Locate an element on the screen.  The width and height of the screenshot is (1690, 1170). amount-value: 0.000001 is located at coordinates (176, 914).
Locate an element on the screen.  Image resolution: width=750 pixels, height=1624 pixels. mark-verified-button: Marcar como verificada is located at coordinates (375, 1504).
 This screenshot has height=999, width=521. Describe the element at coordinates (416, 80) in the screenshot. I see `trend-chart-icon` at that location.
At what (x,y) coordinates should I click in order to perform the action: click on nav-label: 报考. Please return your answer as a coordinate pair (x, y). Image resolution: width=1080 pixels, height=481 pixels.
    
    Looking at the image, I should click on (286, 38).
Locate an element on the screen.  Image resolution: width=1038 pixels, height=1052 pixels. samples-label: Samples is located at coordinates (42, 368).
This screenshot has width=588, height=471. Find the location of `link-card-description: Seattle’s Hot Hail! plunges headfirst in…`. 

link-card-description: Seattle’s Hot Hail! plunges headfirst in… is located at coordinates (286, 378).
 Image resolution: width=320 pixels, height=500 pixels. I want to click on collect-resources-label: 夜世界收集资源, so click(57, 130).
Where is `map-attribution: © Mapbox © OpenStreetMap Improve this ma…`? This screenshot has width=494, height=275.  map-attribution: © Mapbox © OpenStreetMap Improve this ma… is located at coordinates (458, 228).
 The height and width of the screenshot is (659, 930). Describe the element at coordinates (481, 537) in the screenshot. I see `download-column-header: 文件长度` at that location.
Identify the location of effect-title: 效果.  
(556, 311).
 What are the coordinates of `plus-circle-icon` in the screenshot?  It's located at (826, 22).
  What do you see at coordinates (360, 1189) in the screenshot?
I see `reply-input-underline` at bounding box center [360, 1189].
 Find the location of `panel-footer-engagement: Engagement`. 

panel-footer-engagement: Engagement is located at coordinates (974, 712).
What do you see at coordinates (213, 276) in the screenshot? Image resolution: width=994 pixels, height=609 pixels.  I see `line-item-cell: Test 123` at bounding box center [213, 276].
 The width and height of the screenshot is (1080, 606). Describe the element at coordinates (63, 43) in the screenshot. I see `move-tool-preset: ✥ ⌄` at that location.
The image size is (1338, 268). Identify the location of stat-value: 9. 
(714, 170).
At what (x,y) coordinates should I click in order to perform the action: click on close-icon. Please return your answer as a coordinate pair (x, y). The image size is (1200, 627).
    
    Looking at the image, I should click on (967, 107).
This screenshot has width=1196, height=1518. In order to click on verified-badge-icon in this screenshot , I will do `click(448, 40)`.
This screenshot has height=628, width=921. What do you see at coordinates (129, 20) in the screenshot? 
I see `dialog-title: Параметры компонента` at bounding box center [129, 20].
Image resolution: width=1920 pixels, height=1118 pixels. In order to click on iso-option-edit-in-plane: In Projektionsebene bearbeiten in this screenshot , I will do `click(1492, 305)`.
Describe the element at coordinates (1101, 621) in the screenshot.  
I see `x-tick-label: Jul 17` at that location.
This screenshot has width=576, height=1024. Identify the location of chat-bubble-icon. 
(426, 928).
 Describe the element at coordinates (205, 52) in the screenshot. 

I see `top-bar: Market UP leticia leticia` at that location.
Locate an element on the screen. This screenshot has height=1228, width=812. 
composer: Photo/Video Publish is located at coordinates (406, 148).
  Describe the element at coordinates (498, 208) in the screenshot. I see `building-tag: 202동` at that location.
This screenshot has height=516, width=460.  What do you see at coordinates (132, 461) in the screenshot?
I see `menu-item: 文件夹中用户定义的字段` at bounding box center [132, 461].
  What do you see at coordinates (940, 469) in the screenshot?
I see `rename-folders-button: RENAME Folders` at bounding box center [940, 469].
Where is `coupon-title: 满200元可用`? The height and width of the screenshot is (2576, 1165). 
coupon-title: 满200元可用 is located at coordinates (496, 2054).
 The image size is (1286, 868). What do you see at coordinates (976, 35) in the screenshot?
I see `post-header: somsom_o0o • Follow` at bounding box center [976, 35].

# # # # # # #

* WHAT THIS TASK INVOLVES: Please write out every line of the listing above, character for character.

* WRITTEN SOLUTION:
Locate an element on the screen.  The width and height of the screenshot is (1690, 1170). amount-value: 0.000001 is located at coordinates (176, 914).
Locate an element on the screen.  Image resolution: width=750 pixels, height=1624 pixels. mark-verified-button: Marcar como verificada is located at coordinates (375, 1504).
 This screenshot has height=999, width=521. Describe the element at coordinates (416, 80) in the screenshot. I see `trend-chart-icon` at that location.
At what (x,y) coordinates should I click in order to perform the action: click on nav-label: 报考. Please return your answer as a coordinate pair (x, y). Image resolution: width=1080 pixels, height=481 pixels.
    
    Looking at the image, I should click on (286, 38).
Locate an element on the screen.  Image resolution: width=1038 pixels, height=1052 pixels. samples-label: Samples is located at coordinates (42, 368).
This screenshot has width=588, height=471. Find the location of `link-card-description: Seattle’s Hot Hail! plunges headfirst in…`. 

link-card-description: Seattle’s Hot Hail! plunges headfirst in… is located at coordinates (286, 378).
 Image resolution: width=320 pixels, height=500 pixels. I want to click on collect-resources-label: 夜世界收集资源, so click(57, 130).
Where is `map-attribution: © Mapbox © OpenStreetMap Improve this ma…`? This screenshot has width=494, height=275.  map-attribution: © Mapbox © OpenStreetMap Improve this ma… is located at coordinates (458, 228).
 The height and width of the screenshot is (659, 930). Describe the element at coordinates (481, 537) in the screenshot. I see `download-column-header: 文件长度` at that location.
Identify the location of effect-title: 效果.  
(556, 311).
 What are the coordinates of `plus-circle-icon` in the screenshot?  It's located at (826, 22).
  What do you see at coordinates (360, 1189) in the screenshot?
I see `reply-input-underline` at bounding box center [360, 1189].
 Find the location of `panel-footer-engagement: Engagement`. 

panel-footer-engagement: Engagement is located at coordinates (974, 712).
What do you see at coordinates (213, 276) in the screenshot? Image resolution: width=994 pixels, height=609 pixels.  I see `line-item-cell: Test 123` at bounding box center [213, 276].
 The width and height of the screenshot is (1080, 606). Describe the element at coordinates (63, 43) in the screenshot. I see `move-tool-preset: ✥ ⌄` at that location.
The image size is (1338, 268). Identify the location of stat-value: 9. 
(714, 170).
At what (x,y) coordinates should I click in order to perform the action: click on close-icon. Please return your answer as a coordinate pair (x, y). The image size is (1200, 627).
    
    Looking at the image, I should click on (967, 107).
This screenshot has width=1196, height=1518. In order to click on verified-badge-icon in this screenshot , I will do `click(448, 40)`.
This screenshot has height=628, width=921. What do you see at coordinates (129, 20) in the screenshot? 
I see `dialog-title: Параметры компонента` at bounding box center [129, 20].
Image resolution: width=1920 pixels, height=1118 pixels. In order to click on iso-option-edit-in-plane: In Projektionsebene bearbeiten in this screenshot , I will do `click(1492, 305)`.
Describe the element at coordinates (1101, 621) in the screenshot.  
I see `x-tick-label: Jul 17` at that location.
This screenshot has width=576, height=1024. Identify the location of chat-bubble-icon. 
(426, 928).
 Describe the element at coordinates (205, 52) in the screenshot. 

I see `top-bar: Market UP leticia leticia` at that location.
Locate an element on the screen. This screenshot has height=1228, width=812. 
composer: Photo/Video Publish is located at coordinates (406, 148).
  Describe the element at coordinates (498, 208) in the screenshot. I see `building-tag: 202동` at that location.
This screenshot has height=516, width=460.  What do you see at coordinates (132, 461) in the screenshot?
I see `menu-item: 文件夹中用户定义的字段` at bounding box center [132, 461].
  What do you see at coordinates (940, 469) in the screenshot?
I see `rename-folders-button: RENAME Folders` at bounding box center [940, 469].
Where is `coupon-title: 满200元可用`? The height and width of the screenshot is (2576, 1165). 
coupon-title: 满200元可用 is located at coordinates (496, 2054).
 The image size is (1286, 868). What do you see at coordinates (976, 35) in the screenshot?
I see `post-header: somsom_o0o • Follow` at bounding box center [976, 35].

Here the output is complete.